__Problem to solve__
A faithful copy of the entire listing is what is needed.

◇ ◇ ◇

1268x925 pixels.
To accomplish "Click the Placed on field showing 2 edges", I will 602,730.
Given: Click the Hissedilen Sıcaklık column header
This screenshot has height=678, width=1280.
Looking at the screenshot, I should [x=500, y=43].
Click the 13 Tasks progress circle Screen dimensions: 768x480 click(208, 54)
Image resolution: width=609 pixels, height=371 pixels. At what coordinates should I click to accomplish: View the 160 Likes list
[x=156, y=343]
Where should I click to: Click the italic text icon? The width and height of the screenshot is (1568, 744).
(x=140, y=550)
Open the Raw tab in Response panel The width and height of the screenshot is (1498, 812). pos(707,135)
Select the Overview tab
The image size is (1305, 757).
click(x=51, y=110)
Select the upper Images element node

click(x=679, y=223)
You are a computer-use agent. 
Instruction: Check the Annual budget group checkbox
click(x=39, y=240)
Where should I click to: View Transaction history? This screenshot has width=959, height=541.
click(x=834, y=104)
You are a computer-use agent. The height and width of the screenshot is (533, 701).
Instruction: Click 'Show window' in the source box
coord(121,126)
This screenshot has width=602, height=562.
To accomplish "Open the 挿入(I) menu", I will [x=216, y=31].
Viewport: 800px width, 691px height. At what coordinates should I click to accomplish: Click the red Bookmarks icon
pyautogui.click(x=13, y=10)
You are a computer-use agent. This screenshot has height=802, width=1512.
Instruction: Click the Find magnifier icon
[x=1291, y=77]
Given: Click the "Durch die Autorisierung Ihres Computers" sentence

◇ ◇ ◇

__Answer for the task__
1268x925 pixels.
To accomplish "Click the Placed on field showing 2 edges", I will 602,730.
Given: Click the Hissedilen Sıcaklık column header
This screenshot has height=678, width=1280.
Looking at the screenshot, I should [x=500, y=43].
Click the 13 Tasks progress circle Screen dimensions: 768x480 click(208, 54)
Image resolution: width=609 pixels, height=371 pixels. At what coordinates should I click to accomplish: View the 160 Likes list
[x=156, y=343]
Where should I click to: Click the italic text icon? The width and height of the screenshot is (1568, 744).
(x=140, y=550)
Open the Raw tab in Response panel The width and height of the screenshot is (1498, 812). pos(707,135)
Select the Overview tab
The image size is (1305, 757).
click(x=51, y=110)
Select the upper Images element node

click(x=679, y=223)
You are a computer-use agent. 
Instruction: Check the Annual budget group checkbox
click(x=39, y=240)
Where should I click to: View Transaction history? This screenshot has width=959, height=541.
click(x=834, y=104)
You are a computer-use agent. The height and width of the screenshot is (533, 701).
Instruction: Click 'Show window' in the source box
coord(121,126)
This screenshot has width=602, height=562.
To accomplish "Open the 挿入(I) menu", I will [x=216, y=31].
Viewport: 800px width, 691px height. At what coordinates should I click to accomplish: Click the red Bookmarks icon
pyautogui.click(x=13, y=10)
You are a computer-use agent. This screenshot has height=802, width=1512.
Instruction: Click the Find magnifier icon
[x=1291, y=77]
Given: Click the "Durch die Autorisierung Ihres Computers" sentence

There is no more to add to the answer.